In Paris, delegates called on the UN's Intergovernmental Panel on Climate Change (IPCC) to report on the implications of a 1.5 degree Celsius target by the year 2018. The report will demonstrate improved policies on more strict emission pathway to achieve the target. So what it would be like in both 2 degree Celsius and 1.5 degree Celsius?

The comprehensive assessment of the differences in impacts between 1.5 degree Celsius and 2 degree Celsius, undertaken as part of the review of the long – term global goal of the UNFCCC concludes that a 2 degree Celsius cannot be a safer limit for warming. It is only now that the scientists have started to describe how a world with 1.5 degree Celsius warming would look like. Research published this April in Earth System Dynamics analysed the climate models used in IPCC's Fifth Assessment Report, where they considered 11 different indicators including extreme weather events, water availability, crop yields, coral reef degradation and sea-level rise to project impacts at 1.5 degree Celsius and 2 degree Celsius warming at the regional level. According to the study's lead author Carl-Friedrich Schleussner, they found “significant differences” in all the impacts including inundation (due to sea-level rise and glacier melting), unavailability of fresh water, issue of food security, unbearable heat waves in summer and unpredictable precipitation rate. The impacts are projected to be more severe and pervasive for the countries already spotted as most vulnerable to climate change.

Bangladesh is identified as one of the six most affected areas in the world by this year's Global Climate Risk Index (CRI). So, the country is anticipated to face extreme events like rising sea-levels, intense tropical cyclones, drought and floods and extreme heat waves by the end of this century. A fifth of Bangladesh consists of low-lying coastal zones where the land is typically 10 meter above the sea-levels. It is predicted that even a meter increase in sea-level may cause a loss of 16 percent of the country's low-lying areas under water, making around 30 million people homeless. Earth System Dynamics assessed that by 2100 sea-levels will rise about 50cm in a 2 degree Celsius warmer state, which is 10cm more than what it would be if global average temperature rises by 1.5 degree Celsius. Schleussner also stated that the “sea level rise will slow down” during the 21st century only in the 1.5 degree Celsius scenario.

The consequences of global warming are evident in Bangladesh. Last summer, the country recorded its highest temperature of 42.4 degree Celsius in 54 years. If earth's average temperature upsurge is at 2 degree Celsius rise, the summer seasons will prolong from 1.5 to 3 months globally. Also increase in heavy precipitation intensity is anticipated due to warming; it will affect the high latitude (>45°N) and monsoon regions (Bangladesh is a tropical monsoon region) most; i.e. wet countries will become wetter and dry countries drier. Schleussner and others showed in the research how South Asia (in which Bangladesh belongs) alone will face 10 percent increase in heavy precipitation intensity in a 2 degree Celsius warmer world and a much less severe increase of 7 percent in a 1.5 degree Celsius setting.

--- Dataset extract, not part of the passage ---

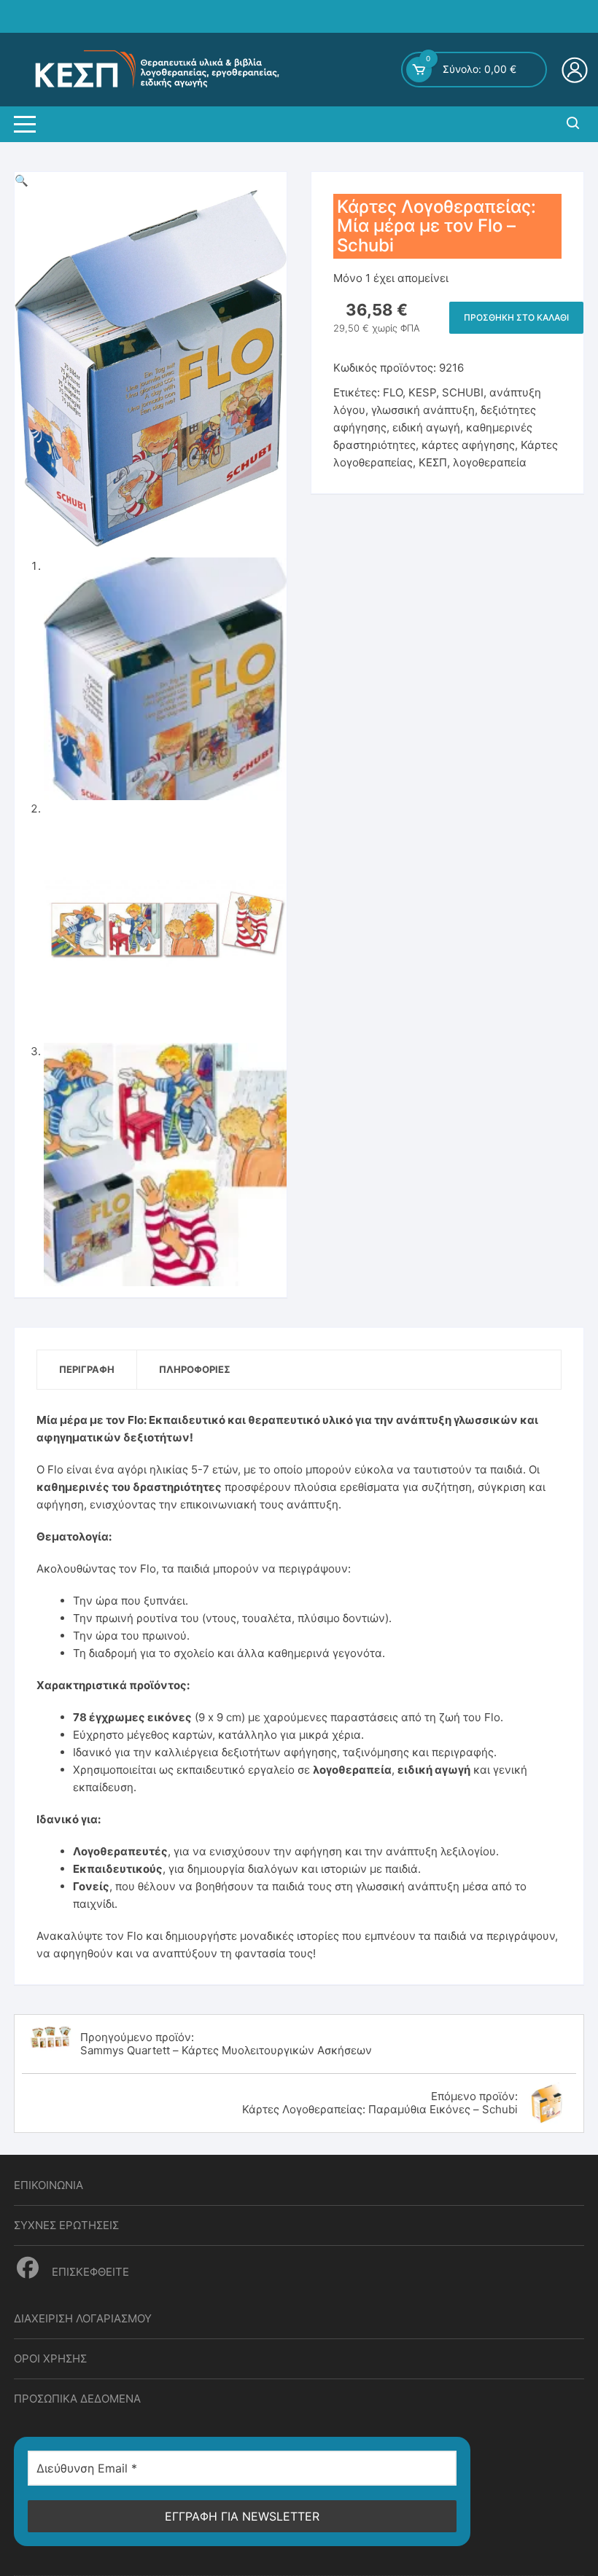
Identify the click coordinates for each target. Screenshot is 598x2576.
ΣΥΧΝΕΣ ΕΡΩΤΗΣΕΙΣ (66, 2225)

William Hare, a senior scientist and CEO at Climate Analytics who also took part in the Earth System Dynamics research stated that highly vulnerable countries to climate change would face the most severe of impacts for temperature rises between 1.5 degree Celsius and 2 degree Celsius. The Paris Agreement goes into effect only when 55 nations (the rich and developed ones), accounting for at least 55 percent of total global greenhouse-gas emissions, ratify it. With the announcement of ratification of the Paris Agreement by the United States and China, the world's two biggest economies and biggest emitters of greenhouse gases, it opens a new window of “opportunities" to the pathway of achieving the global long-term temperature rise goal of 1.5 degree Celsius.